For Gypsy spokesperson Blanka Kozma, who leads a nongovernmental organisation called Roma Women in Public Life, such concern over preserving 'the nation' conceals attempts to contain non-white populations. "Any tightening of the abortion regulations can b e seen as an endeavour to boost the childbirth of Hungarian mothers and, thus, to close the gap between the birth rates of Europeans and Gypsies," she says.

Hungary's Constitutional Court ruled the current abortion law unconstitutional in November 1998, after being moved by the head of an anti-abortion group called Pacem In Utero, who wanted the scope of the law to be narrowed.

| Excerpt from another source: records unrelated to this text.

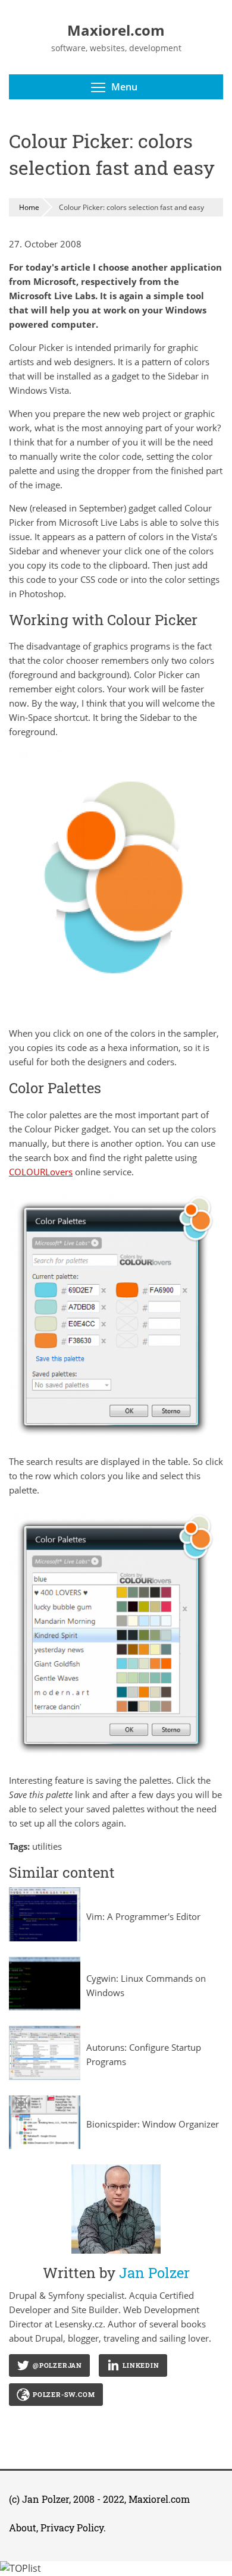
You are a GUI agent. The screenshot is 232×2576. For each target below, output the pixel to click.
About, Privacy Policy (56, 2527)
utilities (47, 1846)
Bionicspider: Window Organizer (152, 2124)
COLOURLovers (41, 1172)
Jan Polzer (45, 2499)
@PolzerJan (57, 2365)
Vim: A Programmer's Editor (143, 1916)
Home (29, 207)
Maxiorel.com (159, 2499)
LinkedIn (141, 2365)
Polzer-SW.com (64, 2394)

The decision by the court, which also mandates Parliament to change the law within 18 months, has been strongly criticised by women's groups. "The Court's decision is a threat to women's self-determination and
right to decide," says Judit Fridli, president of The Hungarian Civil Liberties Union. While there may have been no overt pressure from the Church, there may be a clique at work, Fridli says noting that half the court's judges are either lecturers or professors at a Catholic university - the Pazmany Peter Catholic university.

Despite the right-wing clamour, ordinary Hungarians strongly favour women's right to choose safe and legal abortion. Opinion polls last year confirmed that both men and women want to keep the present law intact.

However, other recent surveys suggest that the number of legislators supporting women's choice is decreasing, and no one is predicting Parliament's decision.